The pilot profession had already undergone major changes before the pandemic. Globalization created fierce competition in air travel, and Lufthansa’s board of directors systematically attacked employees’ salaries, pensions and transitional arrangements to meet the competition from those like Ryanair. With low-cost airlines employing pilots under increasingly precarious conditions, the profession has turned from a dream job into a nightmare.

When the pandemic broke out, the Lufthansa board—like the boards of Fraport, WISAG, etc.—used the forced lockdown as an opportunity. With the help of the unions, it pushed through unprecedented attacks on wage structures and jobs. At Lufthansa alone, 32,000 jobs were cut and a total of €1.4 billion was saved in wages, fringe benefits and pensions.

These attacks were carried out under pressure from shareholders. They were pushed through in cooperation with the works councils and airport unions. In fact, such savings would never have been possible without the active assistance of the unions Verdi, UFO, VC and IGL.

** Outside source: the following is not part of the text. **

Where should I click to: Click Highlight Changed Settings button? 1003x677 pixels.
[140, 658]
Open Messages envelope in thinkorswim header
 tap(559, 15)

For example, every Lufthansa employee has accumulated a considerable salary deficit during the pandemic. Since then, this has been compounded by inflation, which has been increasingly fueled since the start of the Ukraine war. Official inflation in Germany is 8.5 percent but is significantly higher in sectors such as food and gasoline. On the very day before the strike, gasoline prices skyrocketed exorbitantly, so that a litre of diesel, for example, no longer costs €1.80, but €2.35. In Lufthansa’s Frankfurt and Munich locations, rents are also rising steadily.

In its agitation against the strike, the bourgeois media repeatedly cite the comparatively high pay of pilots. But they fail to mention that pilots today usually have to pay themselves for their entire training, which costs around €100,000, and thus start out burdened with a mountain of debt.

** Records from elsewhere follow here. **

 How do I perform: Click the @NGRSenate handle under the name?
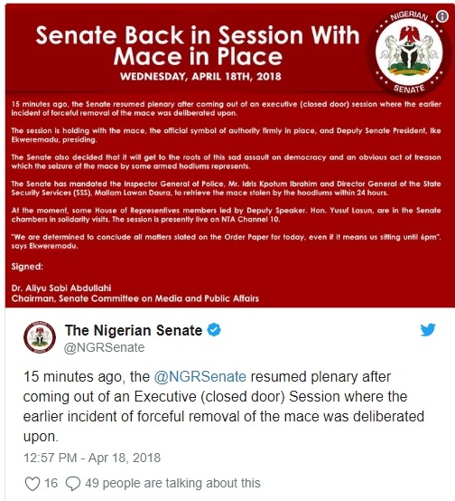coord(105,347)
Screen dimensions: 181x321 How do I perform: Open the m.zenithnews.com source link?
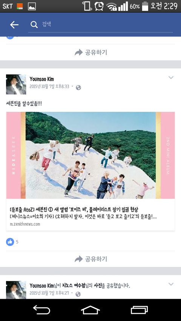tap(25, 224)
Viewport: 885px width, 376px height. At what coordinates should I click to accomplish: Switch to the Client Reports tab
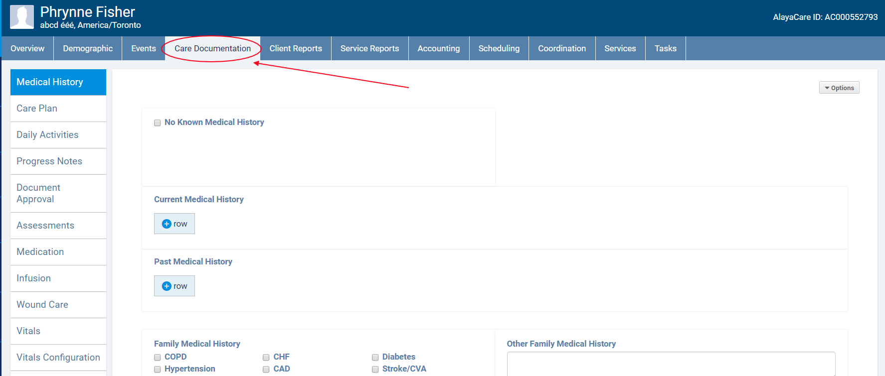tap(296, 48)
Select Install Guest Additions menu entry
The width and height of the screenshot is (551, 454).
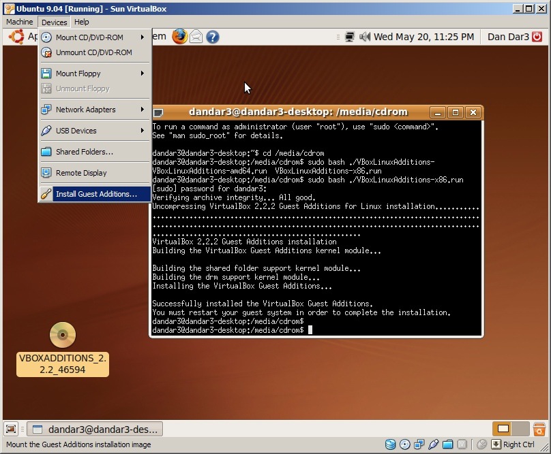(x=95, y=194)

In addition, the pilot’s job involves constant stress, constant time shifts, climate changes and permanently changing working hours. As a result, only very few pilots continue to work until retirement age. Meanwhile, very few pilots can hope for early retirement, which was still common a few years ago.

The pilots’ strike is part of a growing mobilization of the entire working class. However, their very justified strike for job and income security cannot be won as long as it is left to the Vereinigung Cockpit. VC officials fear a joint class offensive, which alone could lead to victory. They isolate the Lufthansa pilots from their colleagues in other areas.

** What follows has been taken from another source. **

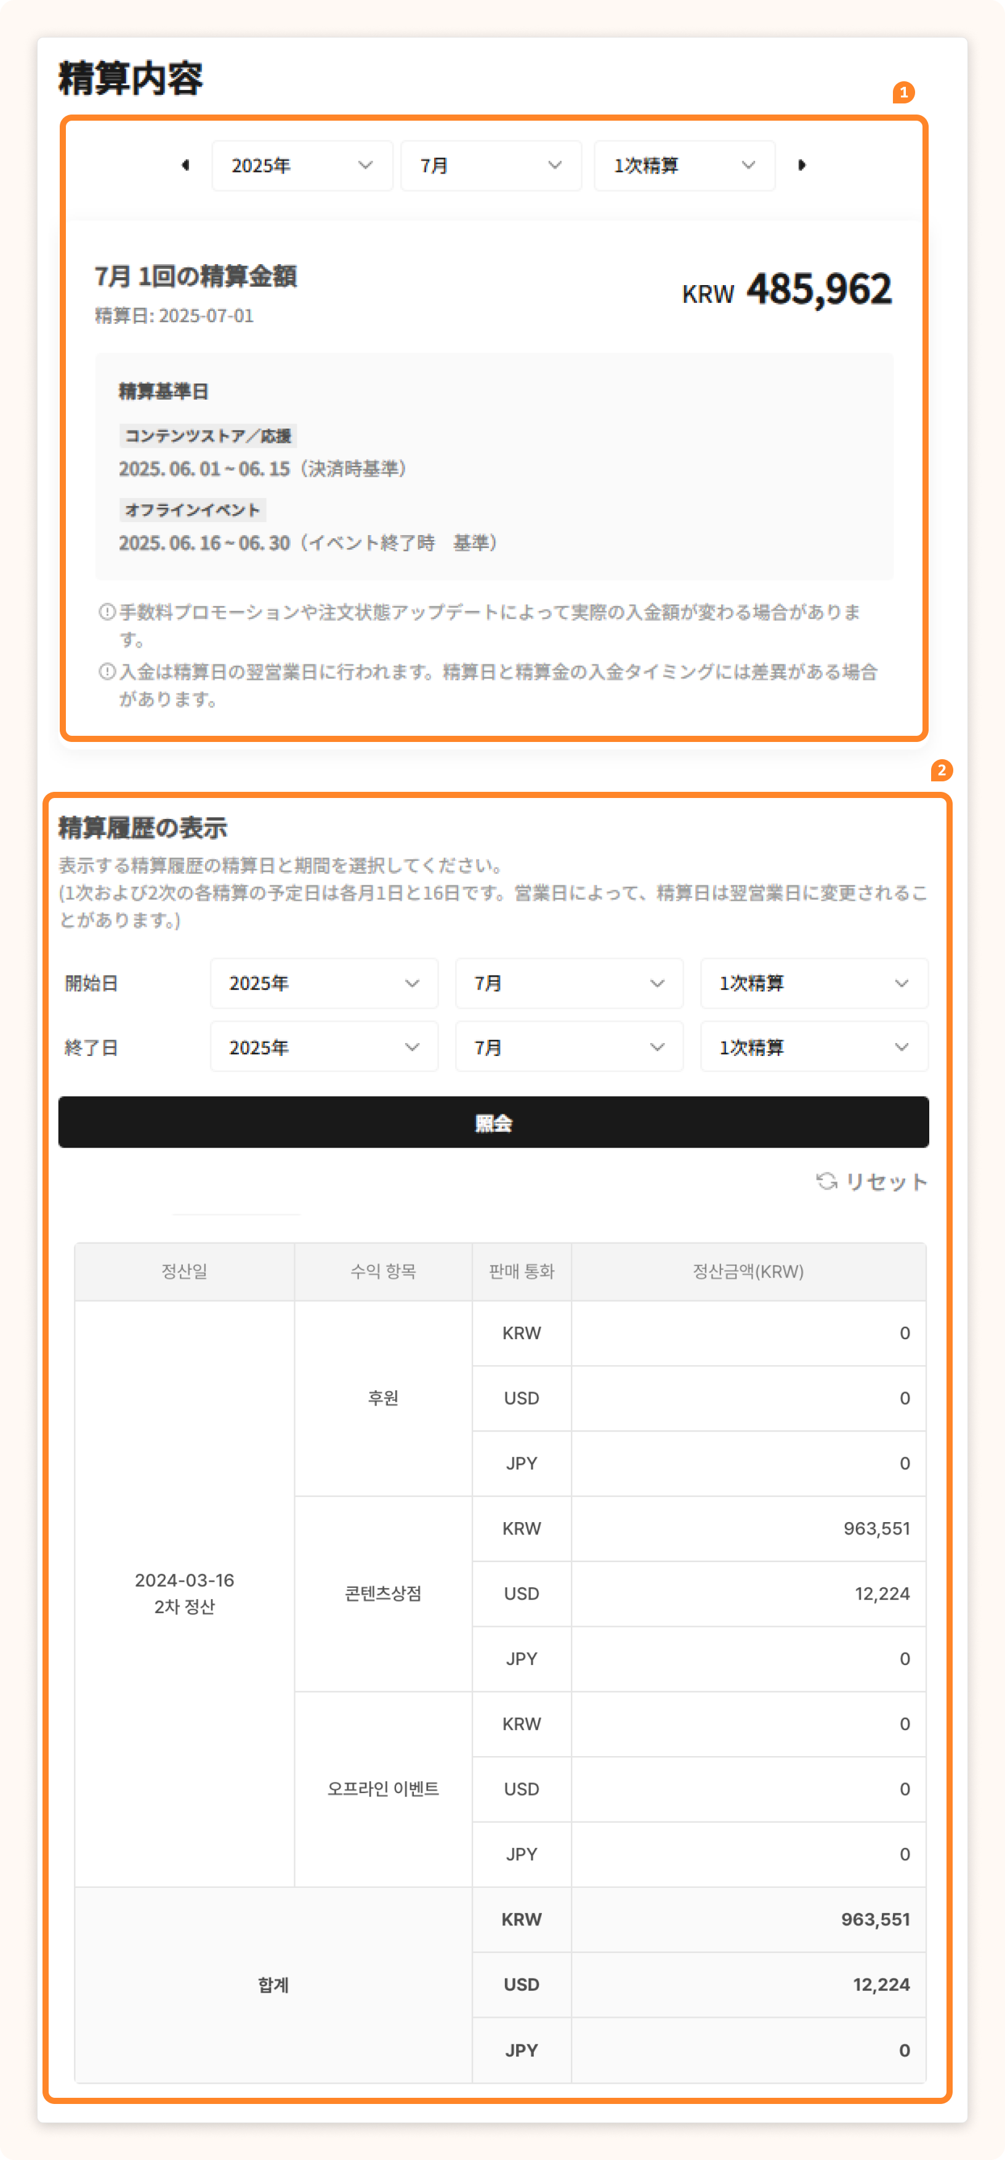The height and width of the screenshot is (2160, 1005).
Task: Click the info icon beside the 手数料プロモーション note
Action: (107, 612)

Only Lufthansa’s core airline and Lufthansa Cargo were on strike Friday, while subsidiaries Eurowings, Eurowings Discover, CityLine and Swiss, Austrian and Brussels airlines all operated as scheduled. Nor did Vereinigung Cockpit organize any rallies or demonstrations at the airports during the strike, or issue any flyers addressing other Lufthansa workers, those working in airports or aviation as a whole. This made it virtually impossible for outsiders to talk to striking pilots.

Yet Eurowings pilots are also ready to strike, as became known just hours before the Lufthansa strike began. In another strike ballot held by the VC, they had voted by 97 percent in favour of strike action over wages. In response to a question from the WSWS as to why VC was not taking joint industrial action against Lufthansa and Eurowings, VC press spokesman Matthias Baier said that these were completely different wage disputes that had nothing to do with each other and only coincided in time.

The opposite is true: The very factors that most concern Lufthansa pilots—inflation, job insecurity, the uncertainty of the pandemic and the Ukraine war—also affect all other employees. Unrest is growing, and with it the willingness to fight. This affects not only workers at other airlines and airports, but also at the ports, in local and long-distance transportation, in nursing, logistics and schools. And this resistance is a thoroughly international phenomenon.